EU: Here is this thing called GDPR to protect people.
Corporations: Weeel, protecting users does not suit our extractive practices, so we will introduce this little coerc...ehm...consent cookier banner so that people can happily keep being exploited.
People: Booo EU! Such a dum-dum idea this GDPR thing.
Me: :confused-travolta-meme:

#GDPR #EU #CookieBanners

@MichalBryxi Thanks to the #Trump administration, the EU (and elsewhere) has a real opportunity to rethink their IP treaties and divorce themselves from the overly extractive US-based companies.

@MichalBryxi Yeah the boo is mostly because now we must click a stupid banner and we are still getting exploited.

I like the spirit of the thing but the execution is stupid.

@toolsontech I'd wish that patching laws would be as easy as patching software. GDPRv2 is long overdue.
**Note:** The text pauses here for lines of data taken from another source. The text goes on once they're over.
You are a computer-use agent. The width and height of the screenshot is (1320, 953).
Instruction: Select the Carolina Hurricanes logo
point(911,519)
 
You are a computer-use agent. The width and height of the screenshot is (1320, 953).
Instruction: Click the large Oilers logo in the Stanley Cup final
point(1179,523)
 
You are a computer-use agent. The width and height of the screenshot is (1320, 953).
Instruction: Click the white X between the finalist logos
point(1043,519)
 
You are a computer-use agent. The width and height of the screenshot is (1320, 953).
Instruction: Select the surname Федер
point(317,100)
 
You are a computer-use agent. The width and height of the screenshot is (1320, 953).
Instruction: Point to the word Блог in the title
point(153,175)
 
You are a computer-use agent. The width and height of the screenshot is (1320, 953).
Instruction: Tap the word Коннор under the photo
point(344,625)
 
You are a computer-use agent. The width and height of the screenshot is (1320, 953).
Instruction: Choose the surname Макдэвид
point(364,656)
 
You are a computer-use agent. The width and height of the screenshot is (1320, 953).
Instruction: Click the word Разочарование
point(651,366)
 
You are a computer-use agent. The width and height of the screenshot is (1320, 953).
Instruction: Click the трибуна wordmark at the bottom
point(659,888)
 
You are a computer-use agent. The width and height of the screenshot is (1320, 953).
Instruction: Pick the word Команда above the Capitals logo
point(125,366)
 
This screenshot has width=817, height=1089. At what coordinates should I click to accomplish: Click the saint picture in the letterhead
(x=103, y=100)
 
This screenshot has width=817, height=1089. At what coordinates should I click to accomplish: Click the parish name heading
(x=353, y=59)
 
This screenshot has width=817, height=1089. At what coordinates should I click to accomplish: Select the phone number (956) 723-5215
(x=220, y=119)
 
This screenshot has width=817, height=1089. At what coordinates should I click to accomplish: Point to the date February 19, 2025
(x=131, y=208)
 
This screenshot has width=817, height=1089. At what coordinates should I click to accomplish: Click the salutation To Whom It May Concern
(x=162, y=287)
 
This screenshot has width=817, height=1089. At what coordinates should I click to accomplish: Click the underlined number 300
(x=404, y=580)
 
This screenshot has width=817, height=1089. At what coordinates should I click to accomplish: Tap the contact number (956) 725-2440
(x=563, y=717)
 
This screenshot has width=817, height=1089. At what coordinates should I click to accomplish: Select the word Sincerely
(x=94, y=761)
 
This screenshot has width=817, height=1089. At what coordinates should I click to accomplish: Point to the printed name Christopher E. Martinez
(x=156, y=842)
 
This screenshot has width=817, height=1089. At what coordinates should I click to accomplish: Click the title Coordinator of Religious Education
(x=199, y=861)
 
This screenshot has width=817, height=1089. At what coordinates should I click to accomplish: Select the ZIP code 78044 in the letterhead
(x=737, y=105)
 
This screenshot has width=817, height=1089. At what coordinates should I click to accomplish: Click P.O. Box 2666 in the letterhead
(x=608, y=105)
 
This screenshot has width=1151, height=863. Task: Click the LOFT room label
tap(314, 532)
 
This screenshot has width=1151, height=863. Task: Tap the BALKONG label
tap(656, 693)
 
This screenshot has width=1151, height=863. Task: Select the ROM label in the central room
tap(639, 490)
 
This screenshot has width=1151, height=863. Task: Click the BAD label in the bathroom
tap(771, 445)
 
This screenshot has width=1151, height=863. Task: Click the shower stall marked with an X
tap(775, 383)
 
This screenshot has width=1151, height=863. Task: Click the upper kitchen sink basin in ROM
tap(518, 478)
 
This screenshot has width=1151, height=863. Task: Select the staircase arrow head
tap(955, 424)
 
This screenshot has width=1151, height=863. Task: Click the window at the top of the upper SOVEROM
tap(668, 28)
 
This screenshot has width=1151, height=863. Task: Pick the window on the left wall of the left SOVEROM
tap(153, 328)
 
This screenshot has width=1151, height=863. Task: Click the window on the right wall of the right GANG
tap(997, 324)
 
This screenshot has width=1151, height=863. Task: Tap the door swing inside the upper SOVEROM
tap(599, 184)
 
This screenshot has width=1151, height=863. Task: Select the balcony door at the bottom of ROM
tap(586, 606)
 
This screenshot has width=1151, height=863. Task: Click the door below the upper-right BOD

@MichalBryxi Having worked in government for a couple of years I have a theory that one of the reasons software development is slow there is because the mindset it, "change is hard".

And while that applies to laws for sure, as it has a large impact and people are already set in their ways, this of course doesn't apply to software.

@toolsontech For sure laws are slow. And it has its reason - uncertainty would severely flip over certainties & planning.

But the bypassing of corporations of GDPR has been around for ~decade(?), so I would think it's time for the patch.

Also: It's technically trivial to accept a law that forces a good situation for the users. There's just no will /me thinks.

@MichalBryxi it's trivial to add a law but hard to change. Example is ebikes in NL, treated as bikes, good for people but now injuries are way up and it's near impossible to change the law to treat them as mopeds. (Read require helmet and insurance)

So in general you want to do it "right" out of the gate. And yeah, GDPR is due an update it will just take so much longer to do proper I'm afraid

@toolsontech Yes, changing a thing that overreaches to physical world has long lasting consequences, but as with other things in life: Doing the cut is often times less costly than the struggle of status quo.